→ About this exercise:
Word for word, reproduce each entry.

[Collected data]
..............................

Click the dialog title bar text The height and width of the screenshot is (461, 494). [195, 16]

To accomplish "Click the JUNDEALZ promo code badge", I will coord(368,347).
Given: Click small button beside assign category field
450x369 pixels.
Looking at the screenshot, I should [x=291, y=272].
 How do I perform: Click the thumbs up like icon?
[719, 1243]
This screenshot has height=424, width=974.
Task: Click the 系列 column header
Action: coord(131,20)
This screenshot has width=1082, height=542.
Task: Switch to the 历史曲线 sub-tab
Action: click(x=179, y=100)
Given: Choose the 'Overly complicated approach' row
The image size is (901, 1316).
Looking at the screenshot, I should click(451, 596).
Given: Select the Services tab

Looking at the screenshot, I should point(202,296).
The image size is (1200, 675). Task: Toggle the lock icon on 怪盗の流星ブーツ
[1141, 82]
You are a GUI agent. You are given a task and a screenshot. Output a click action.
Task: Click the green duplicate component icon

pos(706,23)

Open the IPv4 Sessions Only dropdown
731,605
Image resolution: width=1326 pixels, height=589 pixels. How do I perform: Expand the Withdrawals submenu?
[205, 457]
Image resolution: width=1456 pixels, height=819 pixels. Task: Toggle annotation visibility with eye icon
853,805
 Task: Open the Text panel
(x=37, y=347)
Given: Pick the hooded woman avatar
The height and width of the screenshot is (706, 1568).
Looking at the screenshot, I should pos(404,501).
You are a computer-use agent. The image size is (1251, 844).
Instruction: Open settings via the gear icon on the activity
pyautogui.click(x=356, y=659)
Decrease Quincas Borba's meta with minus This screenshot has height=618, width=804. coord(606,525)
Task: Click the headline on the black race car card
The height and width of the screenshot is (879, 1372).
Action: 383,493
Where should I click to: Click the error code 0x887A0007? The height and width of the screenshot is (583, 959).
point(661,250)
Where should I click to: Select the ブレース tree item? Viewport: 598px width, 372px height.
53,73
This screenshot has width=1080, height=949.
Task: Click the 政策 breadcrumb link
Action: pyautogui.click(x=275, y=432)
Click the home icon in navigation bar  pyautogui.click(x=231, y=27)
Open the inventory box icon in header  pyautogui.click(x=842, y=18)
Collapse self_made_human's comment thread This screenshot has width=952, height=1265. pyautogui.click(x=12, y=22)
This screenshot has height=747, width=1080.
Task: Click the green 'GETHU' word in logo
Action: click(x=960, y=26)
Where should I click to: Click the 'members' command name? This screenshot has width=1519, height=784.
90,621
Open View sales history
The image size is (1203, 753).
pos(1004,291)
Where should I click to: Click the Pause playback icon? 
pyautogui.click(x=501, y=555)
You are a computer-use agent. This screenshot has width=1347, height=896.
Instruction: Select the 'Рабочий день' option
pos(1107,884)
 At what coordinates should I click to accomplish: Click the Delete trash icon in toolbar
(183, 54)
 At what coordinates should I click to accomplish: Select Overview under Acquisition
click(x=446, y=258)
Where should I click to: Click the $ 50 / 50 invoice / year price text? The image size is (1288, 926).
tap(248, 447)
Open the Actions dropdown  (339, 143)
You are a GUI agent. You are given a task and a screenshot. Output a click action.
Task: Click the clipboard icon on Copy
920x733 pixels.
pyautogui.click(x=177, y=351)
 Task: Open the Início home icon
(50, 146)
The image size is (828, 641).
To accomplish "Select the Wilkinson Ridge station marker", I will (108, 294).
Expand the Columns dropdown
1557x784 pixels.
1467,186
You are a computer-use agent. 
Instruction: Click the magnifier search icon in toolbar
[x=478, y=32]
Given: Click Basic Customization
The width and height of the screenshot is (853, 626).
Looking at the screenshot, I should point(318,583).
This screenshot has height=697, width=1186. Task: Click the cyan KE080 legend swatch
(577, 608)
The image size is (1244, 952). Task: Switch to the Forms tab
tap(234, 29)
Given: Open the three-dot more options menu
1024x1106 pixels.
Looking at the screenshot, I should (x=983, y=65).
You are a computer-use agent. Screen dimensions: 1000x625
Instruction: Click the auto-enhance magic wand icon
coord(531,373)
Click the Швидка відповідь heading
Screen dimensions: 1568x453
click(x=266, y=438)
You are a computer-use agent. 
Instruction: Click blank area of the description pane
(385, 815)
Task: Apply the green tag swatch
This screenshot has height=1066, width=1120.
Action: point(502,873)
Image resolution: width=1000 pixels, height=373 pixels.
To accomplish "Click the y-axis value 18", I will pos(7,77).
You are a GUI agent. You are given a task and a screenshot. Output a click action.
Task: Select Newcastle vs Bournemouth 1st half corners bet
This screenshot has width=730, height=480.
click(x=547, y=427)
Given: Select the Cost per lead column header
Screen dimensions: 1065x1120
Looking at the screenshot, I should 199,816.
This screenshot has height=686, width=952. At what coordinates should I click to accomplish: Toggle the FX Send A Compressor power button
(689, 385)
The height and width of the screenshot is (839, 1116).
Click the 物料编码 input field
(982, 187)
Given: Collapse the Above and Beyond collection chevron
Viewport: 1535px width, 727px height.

..............................

→ Written answer:
Click the dialog title bar text The height and width of the screenshot is (461, 494). [195, 16]

To accomplish "Click the JUNDEALZ promo code badge", I will coord(368,347).
Given: Click small button beside assign category field
450x369 pixels.
Looking at the screenshot, I should [x=291, y=272].
 How do I perform: Click the thumbs up like icon?
[719, 1243]
This screenshot has height=424, width=974.
Task: Click the 系列 column header
Action: coord(131,20)
This screenshot has width=1082, height=542.
Task: Switch to the 历史曲线 sub-tab
Action: click(x=179, y=100)
Given: Choose the 'Overly complicated approach' row
The image size is (901, 1316).
Looking at the screenshot, I should click(451, 596).
Given: Select the Services tab

Looking at the screenshot, I should point(202,296).
The image size is (1200, 675). Task: Toggle the lock icon on 怪盗の流星ブーツ
[1141, 82]
You are a GUI agent. You are given a task and a screenshot. Output a click action.
Task: Click the green duplicate component icon

pos(706,23)

Open the IPv4 Sessions Only dropdown
731,605
Image resolution: width=1326 pixels, height=589 pixels. How do I perform: Expand the Withdrawals submenu?
[205, 457]
Image resolution: width=1456 pixels, height=819 pixels. Task: Toggle annotation visibility with eye icon
853,805
 Task: Open the Text panel
(x=37, y=347)
Given: Pick the hooded woman avatar
The height and width of the screenshot is (706, 1568).
Looking at the screenshot, I should pos(404,501).
You are a computer-use agent. The image size is (1251, 844).
Instruction: Open settings via the gear icon on the activity
pyautogui.click(x=356, y=659)
Decrease Quincas Borba's meta with minus This screenshot has height=618, width=804. coord(606,525)
Task: Click the headline on the black race car card
The height and width of the screenshot is (879, 1372).
Action: 383,493
Where should I click to: Click the error code 0x887A0007? The height and width of the screenshot is (583, 959).
point(661,250)
Where should I click to: Select the ブレース tree item? Viewport: 598px width, 372px height.
53,73
This screenshot has width=1080, height=949.
Task: Click the 政策 breadcrumb link
Action: pyautogui.click(x=275, y=432)
Click the home icon in navigation bar  pyautogui.click(x=231, y=27)
Open the inventory box icon in header  pyautogui.click(x=842, y=18)
Collapse self_made_human's comment thread This screenshot has width=952, height=1265. pyautogui.click(x=12, y=22)
This screenshot has height=747, width=1080.
Task: Click the green 'GETHU' word in logo
Action: click(x=960, y=26)
Where should I click to: Click the 'members' command name? This screenshot has width=1519, height=784.
90,621
Open View sales history
The image size is (1203, 753).
pos(1004,291)
Where should I click to: Click the Pause playback icon? 
pyautogui.click(x=501, y=555)
You are a computer-use agent. This screenshot has width=1347, height=896.
Instruction: Select the 'Рабочий день' option
pos(1107,884)
 At what coordinates should I click to accomplish: Click the Delete trash icon in toolbar
(183, 54)
 At what coordinates should I click to accomplish: Select Overview under Acquisition
click(x=446, y=258)
Where should I click to: Click the $ 50 / 50 invoice / year price text? The image size is (1288, 926).
tap(248, 447)
Open the Actions dropdown  (339, 143)
You are a GUI agent. You are given a task and a screenshot. Output a click action.
Task: Click the clipboard icon on Copy
920x733 pixels.
pyautogui.click(x=177, y=351)
 Task: Open the Início home icon
(50, 146)
The image size is (828, 641).
To accomplish "Select the Wilkinson Ridge station marker", I will (108, 294).
Expand the Columns dropdown
1557x784 pixels.
1467,186
You are a computer-use agent. 
Instruction: Click the magnifier search icon in toolbar
[x=478, y=32]
Given: Click Basic Customization
The width and height of the screenshot is (853, 626).
Looking at the screenshot, I should point(318,583).
This screenshot has height=697, width=1186. Task: Click the cyan KE080 legend swatch
(577, 608)
The image size is (1244, 952). Task: Switch to the Forms tab
tap(234, 29)
Given: Open the three-dot more options menu
1024x1106 pixels.
Looking at the screenshot, I should (x=983, y=65).
You are a computer-use agent. Screen dimensions: 1000x625
Instruction: Click the auto-enhance magic wand icon
coord(531,373)
Click the Швидка відповідь heading
Screen dimensions: 1568x453
click(x=266, y=438)
You are a computer-use agent. 
Instruction: Click blank area of the description pane
(385, 815)
Task: Apply the green tag swatch
This screenshot has height=1066, width=1120.
Action: point(502,873)
Image resolution: width=1000 pixels, height=373 pixels.
To accomplish "Click the y-axis value 18", I will pos(7,77).
You are a GUI agent. You are given a task and a screenshot. Output a click action.
Task: Select Newcastle vs Bournemouth 1st half corners bet
This screenshot has width=730, height=480.
click(x=547, y=427)
Given: Select the Cost per lead column header
Screen dimensions: 1065x1120
Looking at the screenshot, I should 199,816.
This screenshot has height=686, width=952. At what coordinates should I click to accomplish: Toggle the FX Send A Compressor power button
(689, 385)
The height and width of the screenshot is (839, 1116).
Click the 物料编码 input field
(982, 187)
Given: Collapse the Above and Beyond collection chevron
Viewport: 1535px width, 727px height.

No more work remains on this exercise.